El primer ministro húngaro, Viktor Orbán, ha mantenido silencio, evitando apoyar o condenar los ataques contra Irán. Orbán se encuentra en plena campaña electoral y la guerra llega en un momento delicado.
El líder ultraderechista francés Jordan Bardella ha intentado mantener un equilibrio, centrándose en el impacto económico negativo de la guerra para los ciudadanos franceses.
Entre las voces que apoyan la agresión contra Irán se encuentran Vox y Reform UK, de Nigel Farage. Santiago Abascal, de Vox, expresó su esperanza en la caída de la República Islámica y criticó al Gobierno español por no permitir el uso de bases militares a EEUU. Farage ha atacado al primer ministro británico por poner en peligro la “relación especial” con EEUU.
La primera ministra italiana, Giorgia Meloni, encabeza la facción más crítica con la agresión.
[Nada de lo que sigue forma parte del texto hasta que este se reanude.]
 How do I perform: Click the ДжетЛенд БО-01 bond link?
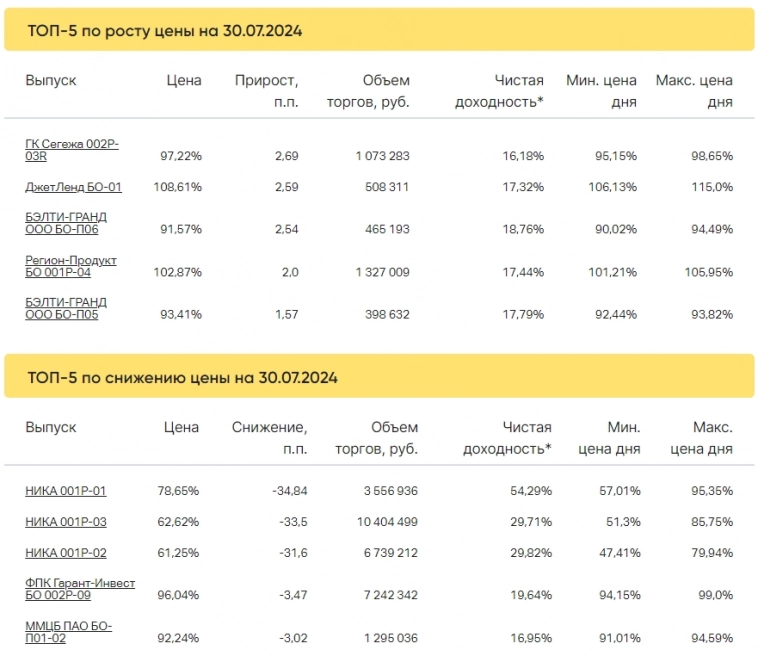(x=73, y=187)
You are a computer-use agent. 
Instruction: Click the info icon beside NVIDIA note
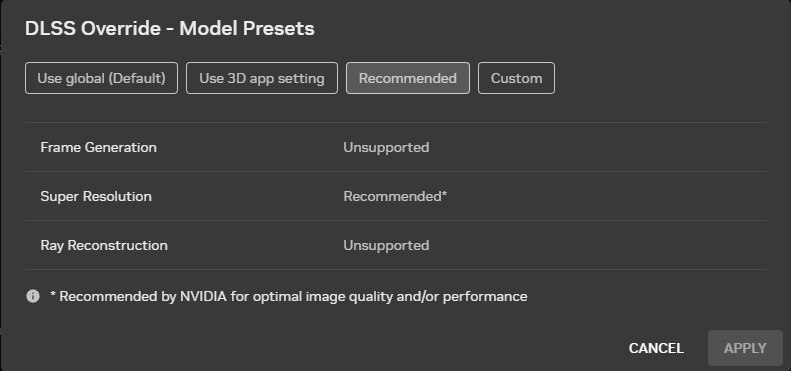[x=33, y=296]
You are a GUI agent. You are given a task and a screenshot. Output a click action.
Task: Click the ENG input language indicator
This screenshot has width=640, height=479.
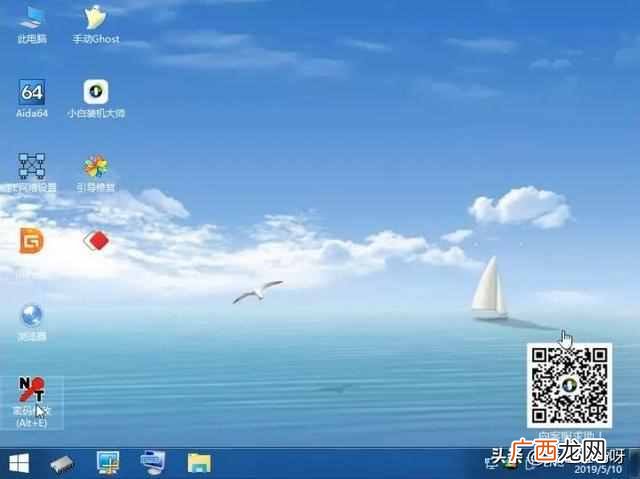(x=547, y=463)
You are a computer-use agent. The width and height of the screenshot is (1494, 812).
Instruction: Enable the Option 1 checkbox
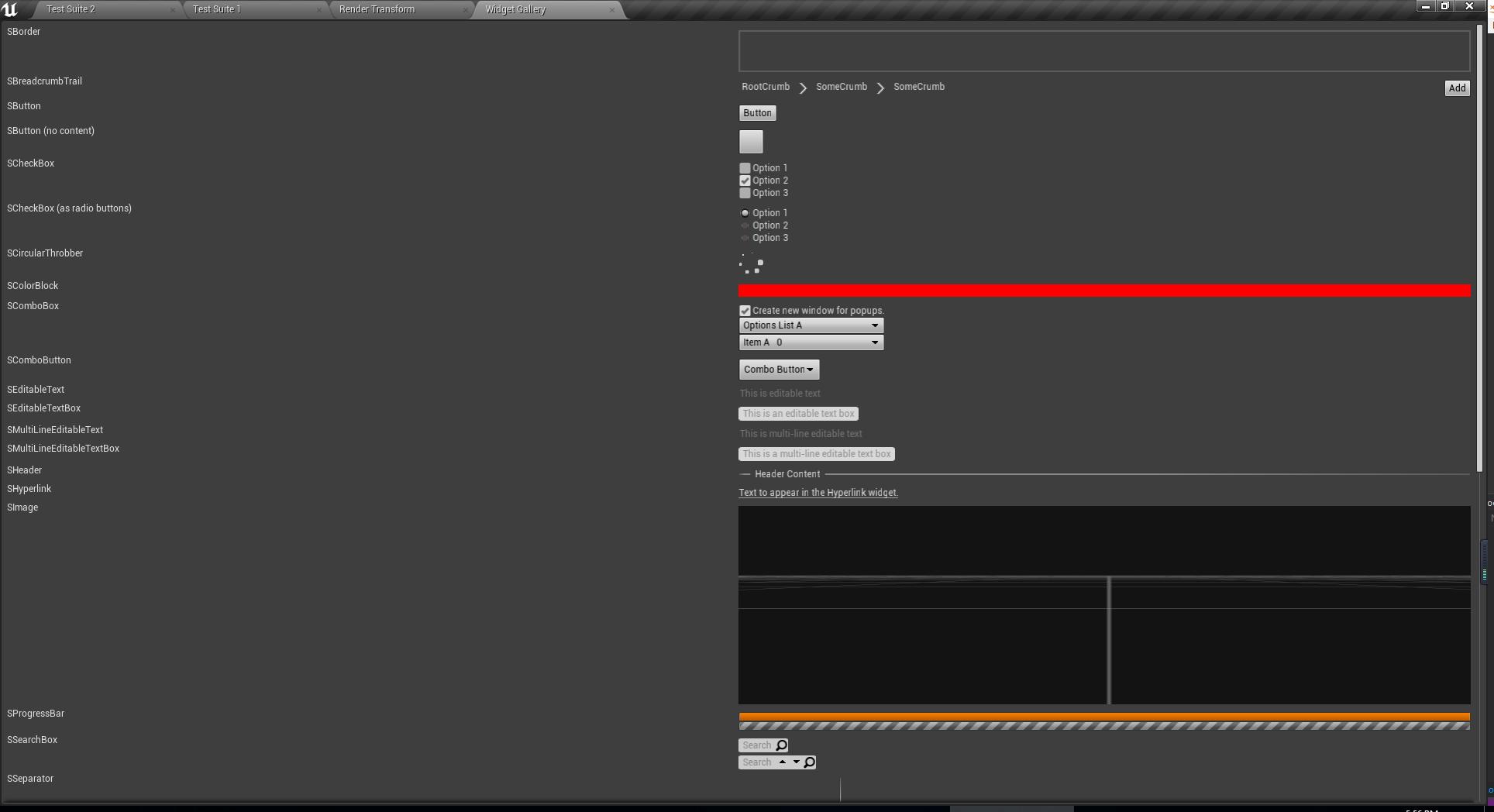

Aunque inicialmente su gobierno justificó los ataques, Meloni declaró que Italia no está en guerra ni quiere entrar en ella, reconociendo que el ataque está “fuera del derecho internacional”.
Estas declaraciones sitúan a Meloni más cerca de Pedro Sánchez que de Santiago Abascal en la cuestión iraní, un síntoma de las contradicciones a las que se enfrentan los líderes de la ultraderecha europea, alineados en el pasado con el movimiento MAGA de Trump, y que ahora ven cómo ello les puede afectar por las consecuencias de la guerra contra Irán.